Por años, estos comportamientos, tan reprochables como recurrentes, han agravado el malestar de ciudadanos que se resisten a aceptar que las motos transiten –como si nada– por los andenes de la carrera 46, entre las calles 48 y 55, por ejemplo, o por el sector del centro comercial Metrocentro, como se lo expresaron a EL HERALDO. Tienen toda la razón. No se puede normalizar que los motociclistas se suban a los puentes peatonales para cambiar de sentido, que los vehículos se desplacen por las ciclorrutas del Malecón o que los domiciliarios en bicicletas, buena parte de ellas con motor, circulando a toda velocidad, se pongan de ruana las aceras de la ciudad.

Cada vez que quebrantan normas que han tomado años construir en un ejercicio democrático para garantizar derechos y deberes ciudadanos le envían un pernicioso mensaje al conjunto de la sociedad, en particular a las nuevas generaciones. Es como si les dijeran: ¡Adelante, no existe autoridad ni regulación alguna que les impida repetir esta conducta! Más bien, como saben que nadie les pondrá un tatequieto se sienten validados para seguir causando intranquilidad y miedo.

Vivimos en una jungla de confusión en términos de movilidad que precisa de salidas satisfactorias que faciliten fomentar respeto entre los actores viales, construir cultura ciudadana y recuperar sentido común. La realidad demuestra que se han perdido cuando a diario somos testigos de automotores, entre estos buses y camionetas de alto cilindraje, transitando por vías sin apenas Dios ni ley, ciclistas tratando de mantenerse seguros debido a que no existen ciclorrutas para ellos, motociclistas y bicimotos, en gran proporción de domiciliarios que usan estos vehículos para trabajar, exponiendo sus vidas y las de los demás en su afán de conseguir el sustento diario, y peatones que pese a sus insistentes quejas se sienten no solo desatendidos, sino abandonados.

La Secretaría de Tránsito y Seguridad Vial de Barranquilla, al igual que sus entidades homólogas en el resto del departamento, tienen por delante retos como tareas pendientes que les exigen desplegar al máximo sus competencias con sentido de urgencia. Una de ellas es construir la infraestructura necesaria para que todos los ciudadanos cuenten con espacios seguros. Eso es igualdad social.
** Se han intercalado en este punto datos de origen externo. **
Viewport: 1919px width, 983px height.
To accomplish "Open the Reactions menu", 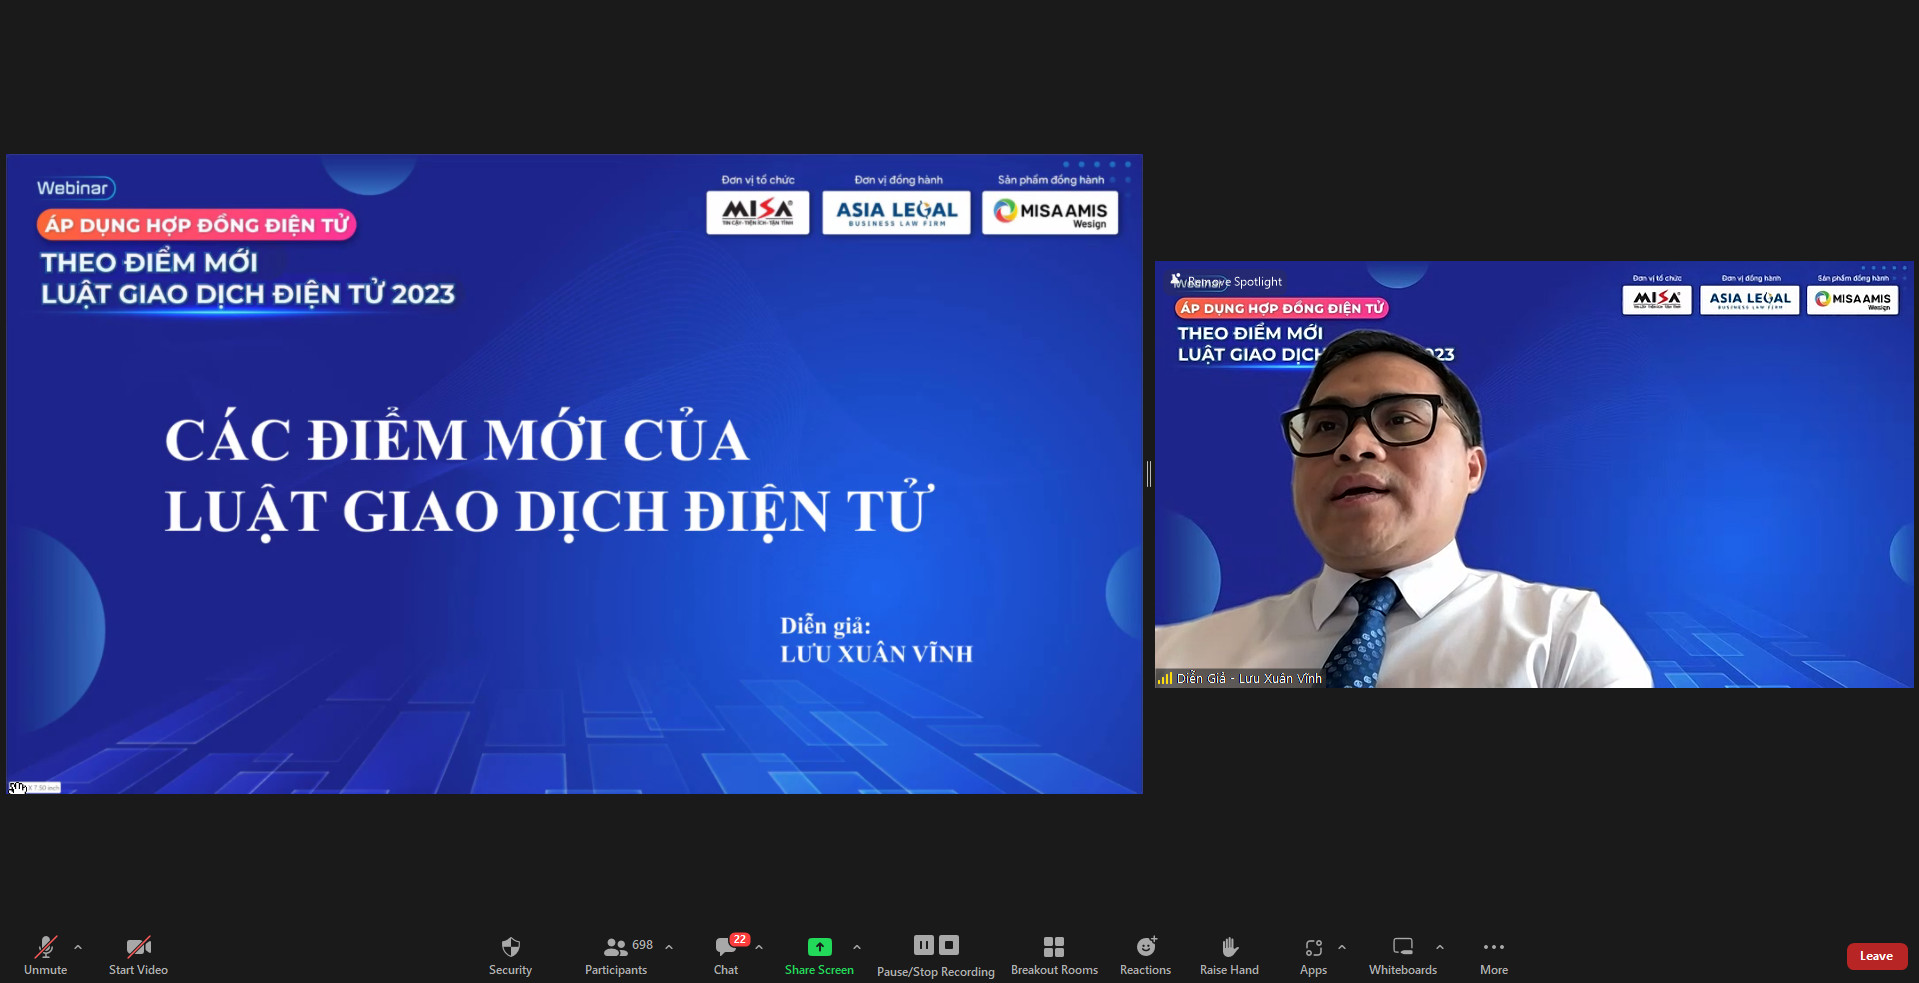I will tap(1145, 954).
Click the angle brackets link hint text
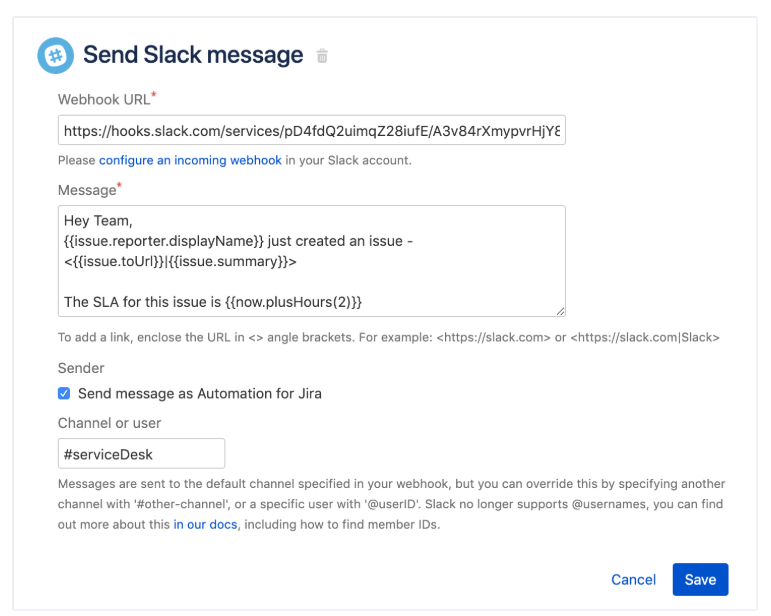This screenshot has width=771, height=616. (388, 338)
También, entender que deben articular las dinámicas propias de los actores viales que convergen en el espacio urbano para responder a sus necesidades con políticas públicas que aseguren sus derechos, pero que de la misma manera les exijan cumplir sus deberes. Sus acciones orientadas a sensibilizar a los usuarios sobre buenas prácticas o comportamientos seguros deben proyectarse hacia lo compartido. Hacen falta nuevos procesos de aprendizaje, comprensión a su naturaleza social, pero también firmeza ante sus reiterativos abusos. De lo contrario, la convivencia pacífica en las vías seguirá deteriorándose con celeridad. Invadir el espacio público no es negociable, porque se trata de un bien que nos pertenece a todos como un signo inequívoco de civilización.